Effect of diabetes and aging on human sympathetic autonomic ganglia

RE Schmidt, SB Plurad, CA Parvin and KA Roth
Department of Pathology, Washington University School of Medicine, Saint Louis, MO 63110.

Although autonomic dysfunction frequently complicates the clinical course of patients with diabetes, relatively little is known of its underlying neuropathology. Using experimental animal models as a guide, the prevertebral superior mesenteric (SMG) and paravertebral superior cervical (SCG) sympathetic ganglia have been examined in a series of adult autopsied diabetic and non-diabetic patients of various ages using histochemical, ultrastructural, morphometric, and immunohistochemical methods. Quantitative studies demonstrated that markedly swollen argyrophilic terminal axons (neuroaxonal dystrophy) containing large numbers of disorganized neurofilaments developed in the SMG but not SCG as a function of diabetes, increasing age, and gender (males were more severely affected than females). As in experimental animals, diabetic (types I and II) patients developed histologically identical lesions prematurely and in greater numbers than age-matched nondiabetic patients. Morphometric studies showed a small but statistically significant decrease in neuronal density in the SMG but not SCG of diabetic patients. The dimensions of individual sympathetic neurons were not significantly different in aging or diabetes. The pathological lesions identified in the SMG may contribute to the autonomic dysfunction so commonly observed in diabetic patients.
———
Things to do —
1/ In the abstract on diabetes and sympathetic ganglia, write out everything from "Effect of diabetes" down to "Louis, MO 63110.", substituting "St. Louis" for "Saint Louis".
2/ In the abstract on diabetes and sympathetic ganglia, which sex was more severely affected by neuroaxonal dystrophy?
3/ Using the abstract on diabetes and sympathetic ganglia, explain why the lesions found in the superior mesenteric ganglion are important.
———
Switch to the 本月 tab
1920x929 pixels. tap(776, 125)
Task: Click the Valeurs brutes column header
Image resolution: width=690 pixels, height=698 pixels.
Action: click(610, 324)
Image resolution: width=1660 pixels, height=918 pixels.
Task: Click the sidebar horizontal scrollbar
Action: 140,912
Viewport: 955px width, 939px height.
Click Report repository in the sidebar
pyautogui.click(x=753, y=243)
———
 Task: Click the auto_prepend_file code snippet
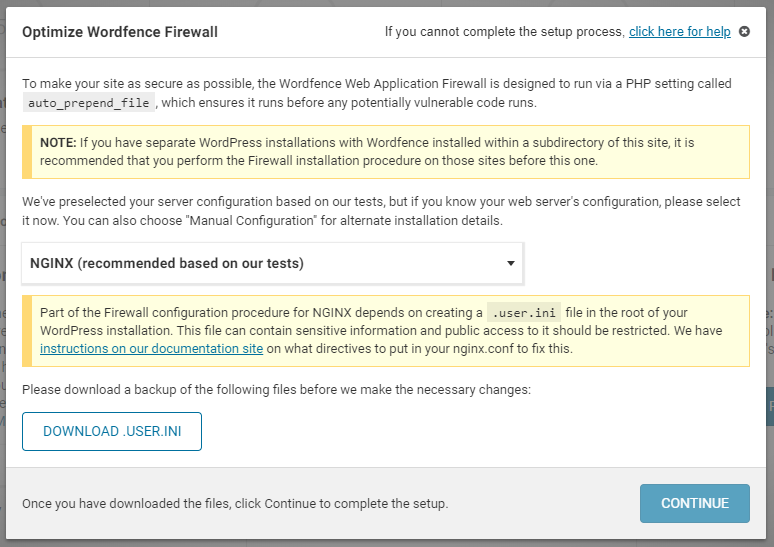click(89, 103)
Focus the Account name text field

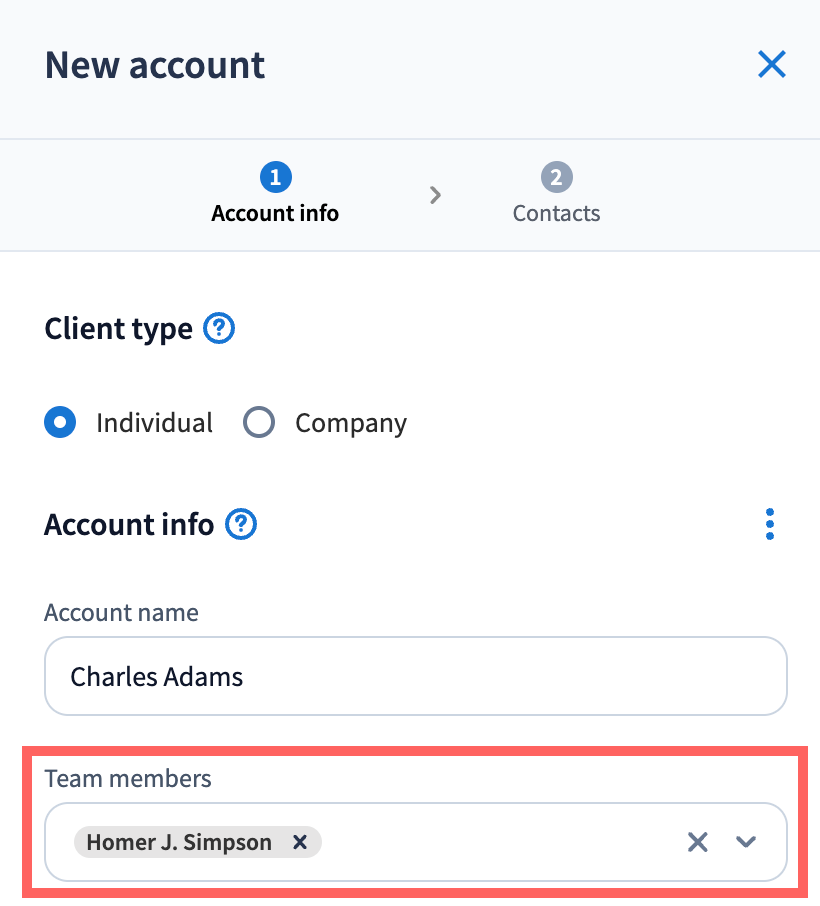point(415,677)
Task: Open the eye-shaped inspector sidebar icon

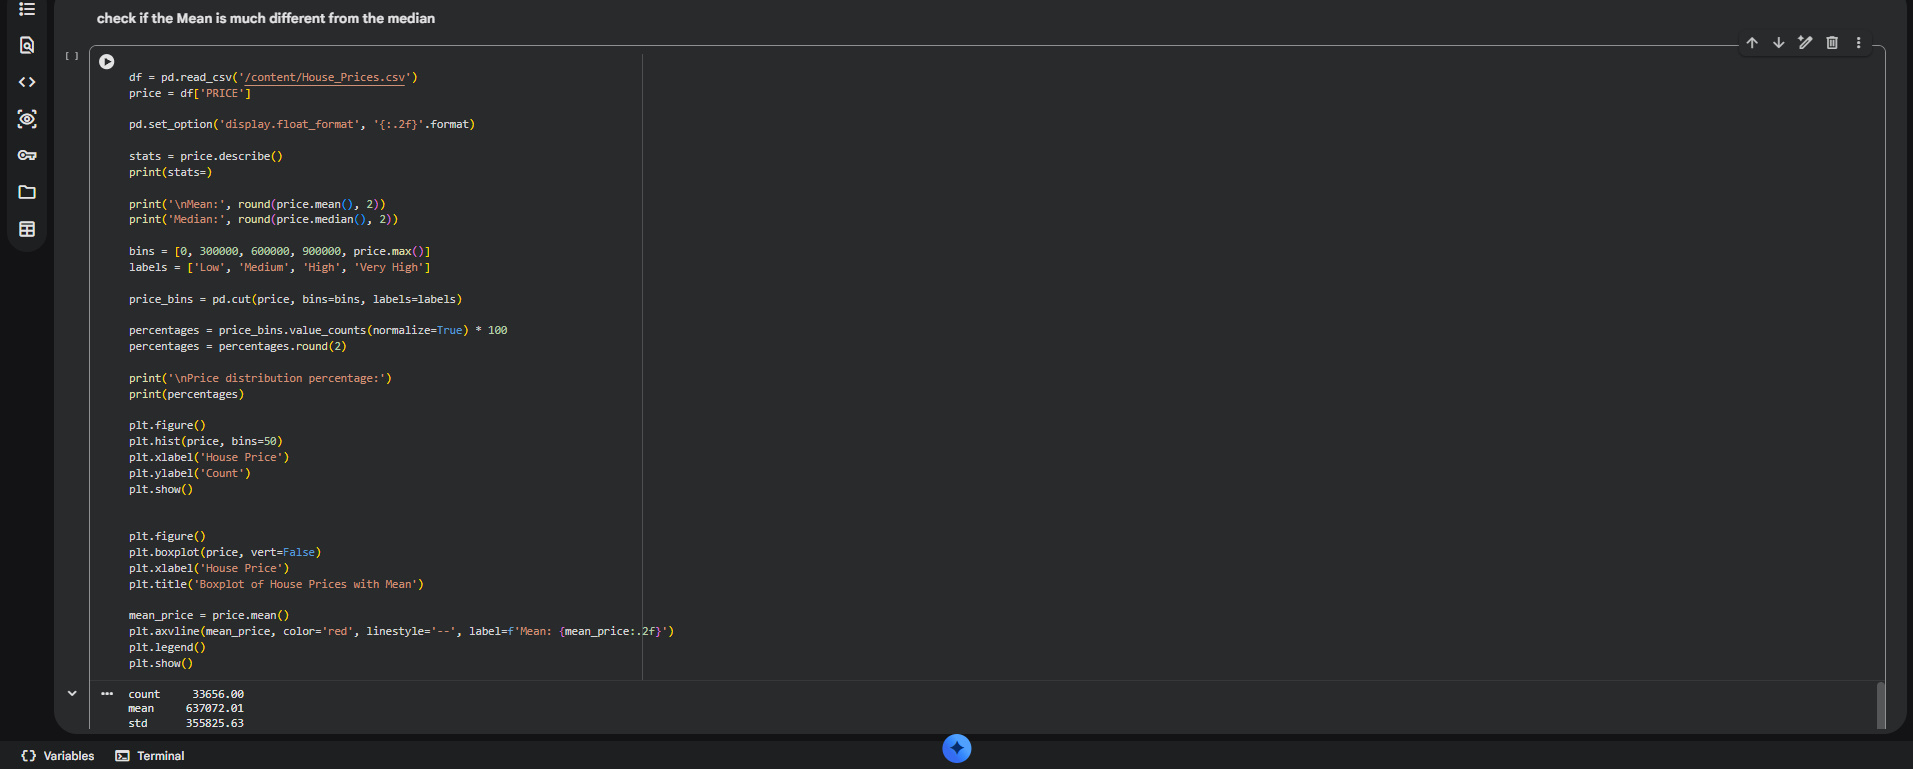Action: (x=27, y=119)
———
Activity answers —
1/
Effect of diabetes and aging on human sympathetic autonomic ganglia

RE Schmidt, SB Plurad, CA Parvin and KA Roth
Department of Pathology, Washington University School of Medicine, St. Louis, MO 63110.

2/ Males were more severely affected than females.

3/ These lesions may contribute to the autonomic dysfunction that is so commonly seen in diabetic patients. The abstract notes that this dysfunction often complicates diabetes, but little is known about the nerve damage behind it.